AML patients with AML1::ETO+ were enrolled at Beijing Lu Daopei Hospital and Hebei Yanda Lu Daopei Hospital between June 2022 and Octerber 2023. The following inclusion criteria were applied: (1) 14 to 60 years old; (2)≥CR2 or active disease; (3) no contraindications to allo-HSCT; (4) first allo-HSCT; (5) patients sign informed consent forms. AML1::ETO+ AML with systemic mastocytosis was excluded.The pre-conditioning regimen used in the patients consisted of olaparib, FLAG, busulfan and cyclophosphamide.The detailed process is as follows: olaparib,150mg bid, from days -15 to -4; G-CSF, 5μg/kg/d, from days -14 to -10; fludarabine, 30mg/m²/d,from days -14 to -10; cytarabine 2g/m²/d from days -14 to -10; busulfan,3.2 mg/kg/d, from days -9 to -6; cyclophosphamide,1.0g/m²/d,from days -5 to -4.Tacrolimus, mycophenolate mofetil, intravenous methotrexate were used for the prophylaxis of GVHD for matched-related allo-HSCT, this protocols combined with rATG (1.875 mg/kg/d, Genzyme, from days -5 to -2) were used for the prophylaxis of GVHD for haploidentical allo-HSCT and matched-unrelated allo-HSCT.

Results:

Six relapsed/refractory AML1::ETO+ AML patients were enrolled. Of the six patients, four presented with extramedullary lesions, one of whom concurrently exhibited of the central nervous system leukemia. All six patients presented with one or more gene mutations, primarily KIT and FLT3. Among the six patients, two achieved CR following one cycle chemotherapy, whereas the remaining four attained CR after two cycles, all six patients experienced relapse after CR. Three attained re-remission, whereas the remaining three exhibit an active disease.
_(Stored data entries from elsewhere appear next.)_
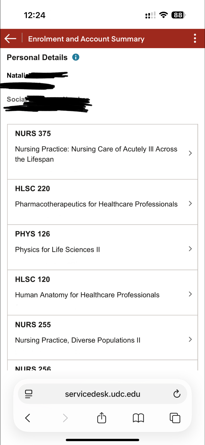Tap the back arrow in the header
The width and height of the screenshot is (205, 445).
[x=11, y=39]
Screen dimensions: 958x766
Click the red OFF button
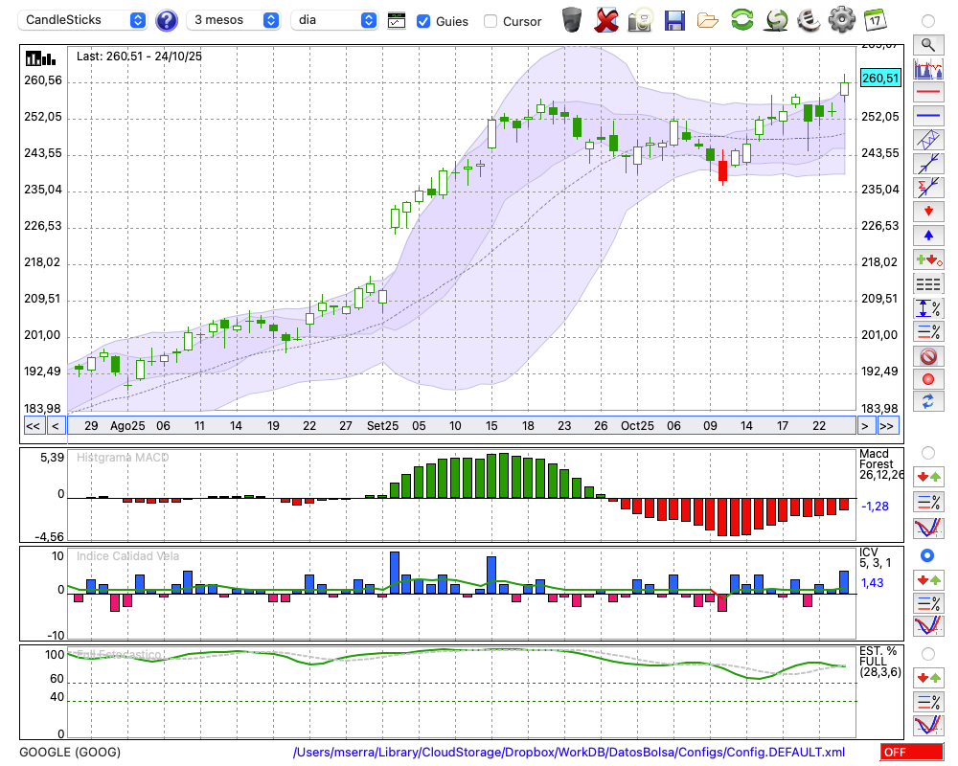[x=911, y=753]
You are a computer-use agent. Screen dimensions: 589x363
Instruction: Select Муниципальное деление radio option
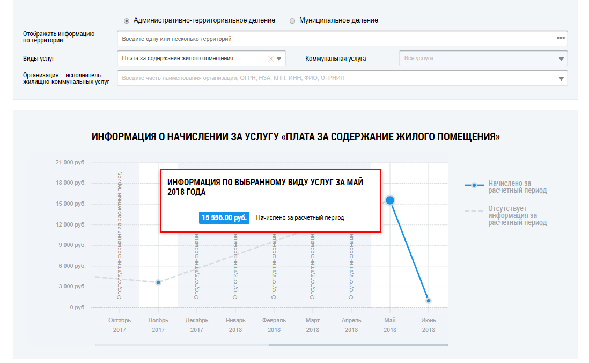pyautogui.click(x=292, y=21)
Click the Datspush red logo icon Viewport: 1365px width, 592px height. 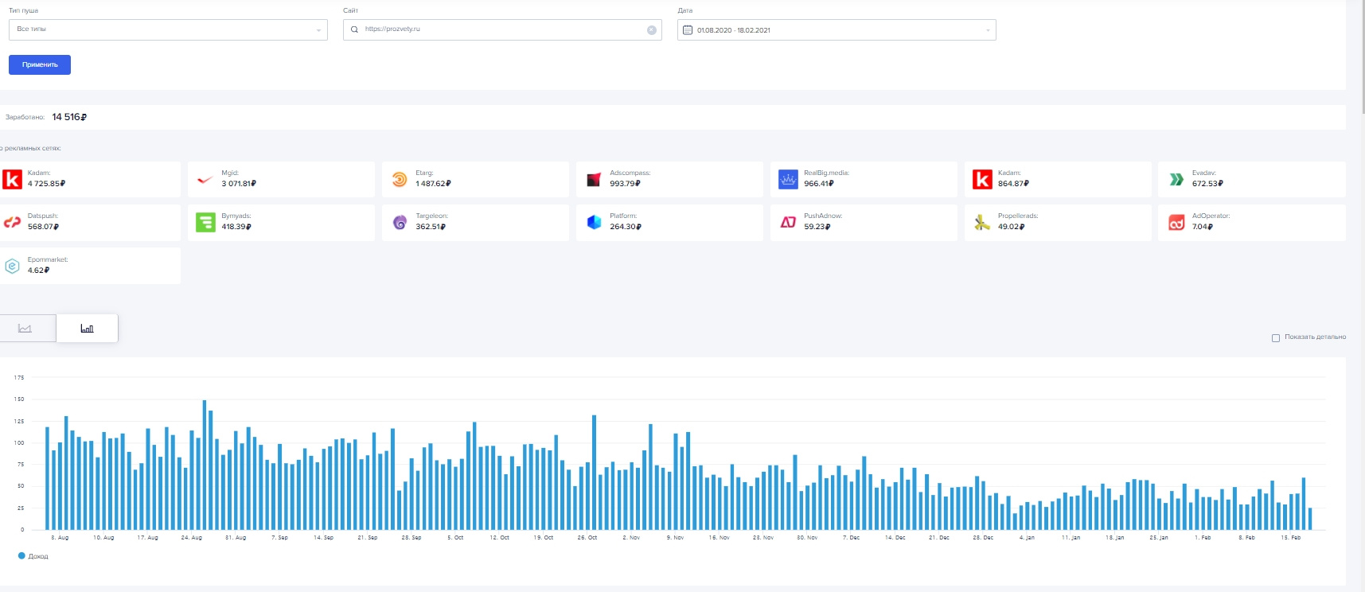12,223
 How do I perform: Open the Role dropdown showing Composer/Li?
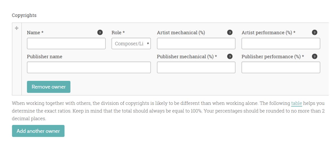(x=131, y=44)
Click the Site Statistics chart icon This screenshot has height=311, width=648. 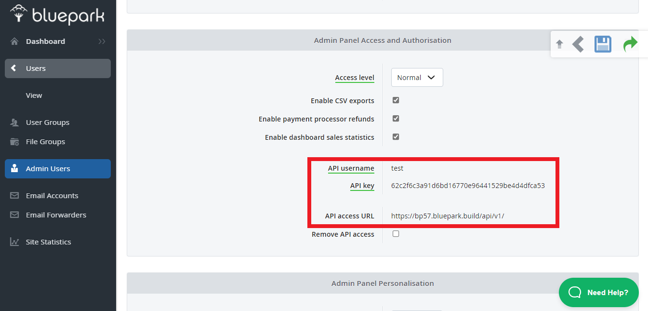(14, 242)
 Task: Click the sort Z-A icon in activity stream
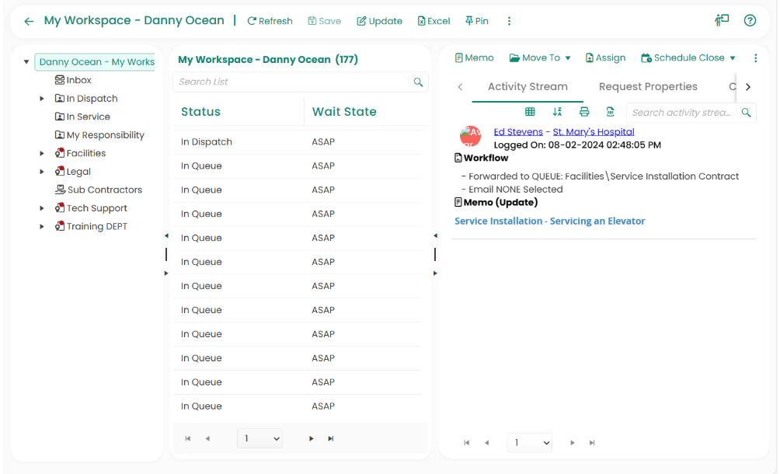[557, 112]
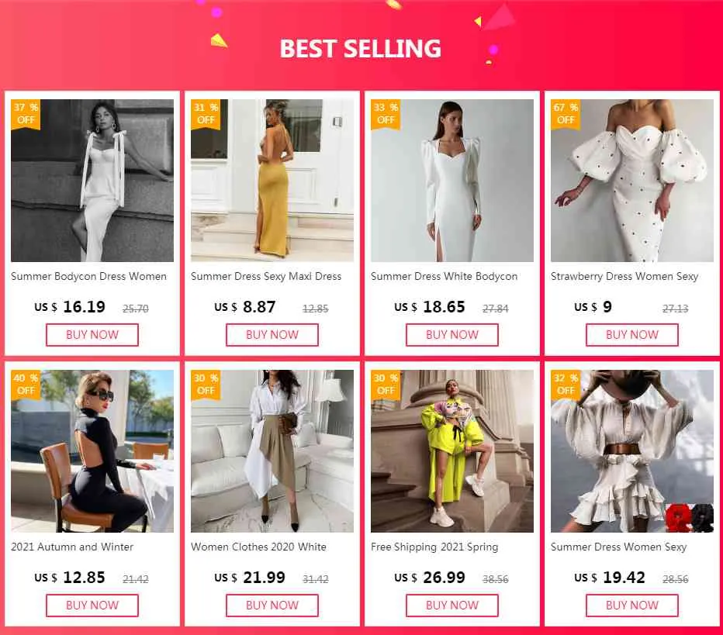Viewport: 723px width, 635px height.
Task: Open the '2021 Autumn and Winter' product title
Action: click(x=72, y=547)
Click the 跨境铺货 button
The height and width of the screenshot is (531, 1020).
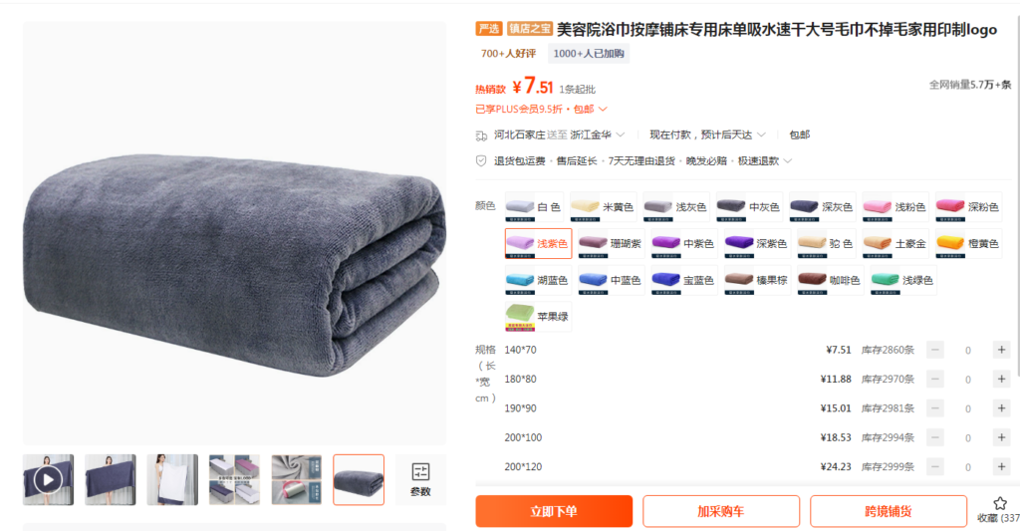888,511
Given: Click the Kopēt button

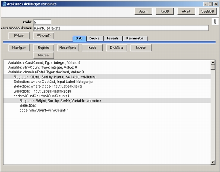Looking at the screenshot, I should click(165, 11).
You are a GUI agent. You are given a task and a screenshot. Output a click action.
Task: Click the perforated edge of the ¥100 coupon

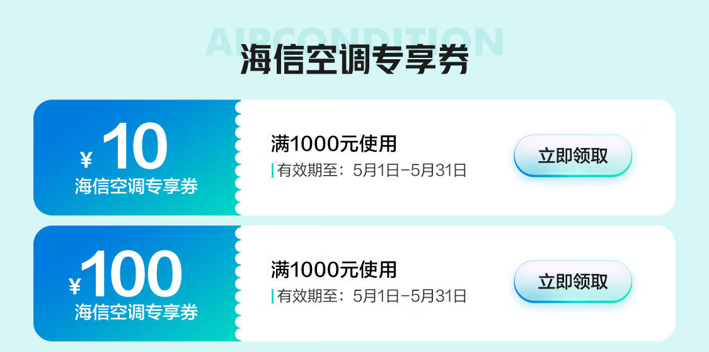238,283
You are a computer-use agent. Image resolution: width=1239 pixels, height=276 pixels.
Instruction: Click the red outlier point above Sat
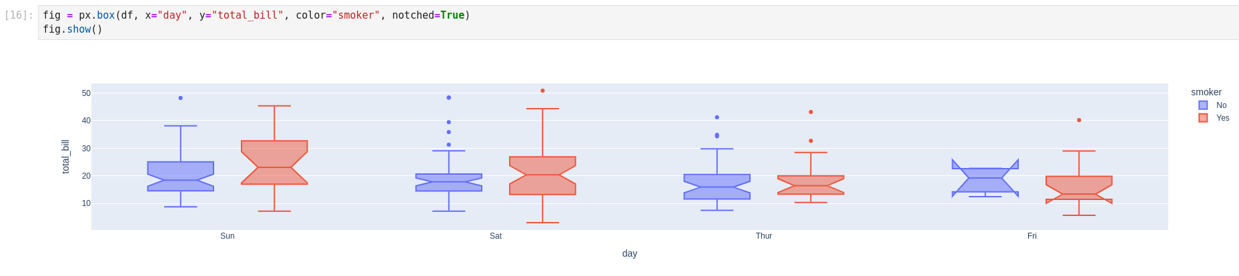coord(542,91)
All six patients tolerated the pre-conditioning regimen well. No unexpected toxicity reactions or deaths attributed to toxicity were observed. The median infused mononuclear cell (MNC) count was 10.625 × 10⁸/kg (range: 8.07-13.57), while the median infused CD34+ cell count was 5.985 × 10⁶/kg (range: 5-7.37).All patients successfully underwent hematopoietic reconstitution, with a median neutrophil engraftment time of 15 days (range: 11-17) and a median platelet engraftment time of 15 days (range: 11-21). Among the six patients, four exhibited aGVHD of varying severity. All six patients displayed manifestations of cGVHD.All six patients exhibited complete molecular remission (CMR) within three months following transplantation.PET-CT assessment demonstrated that patients with extramedullary lesions achieved remission. By July 1, 2024, all patients exhibited disease-free status, demonstrating a median OS and DFS of 16 months (range: 10-24).

Conclusion:

Our preliminary study revealed that AML1::ETO+ AML patients undergoing allo-HSCT with a preconditioning regimen incorporating olaparib achieved early CMR post-transplantation, accompanied by tolerable adverse effects.Nonetheless, further validation of the efficacy and safety of this approach in larger clinical trials is necessary.

No relevant conflicts of interest to declare.

olaparib-a poly ADP-ribose polymerase inhibitor,AML1::ETO has been identified to sensitize cells to poly ADP-ribose polymerase inhibitor, this effect is attributed to the suppression of crucial genes involved in homologous recombination repair mediated by AML1::ETO.